> ACTIVITY:
In the records below, find the line with "The image size is (1167, 626)." and the line with "Task: Click the green circle beside 完全本地". Print both exactly, along with every line between them, and no other line.

> INPUT:
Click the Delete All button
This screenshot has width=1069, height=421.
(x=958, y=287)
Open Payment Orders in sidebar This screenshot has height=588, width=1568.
---
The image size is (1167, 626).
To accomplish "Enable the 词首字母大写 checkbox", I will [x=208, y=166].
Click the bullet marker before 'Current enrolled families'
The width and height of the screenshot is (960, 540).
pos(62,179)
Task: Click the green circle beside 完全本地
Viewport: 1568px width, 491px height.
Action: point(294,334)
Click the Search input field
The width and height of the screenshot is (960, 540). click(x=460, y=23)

> TASK RESULT:
The image size is (1167, 626).
To accomplish "Enable the 词首字母大写 checkbox", I will [x=208, y=166].
Click the bullet marker before 'Current enrolled families'
The width and height of the screenshot is (960, 540).
pos(62,179)
Task: Click the green circle beside 完全本地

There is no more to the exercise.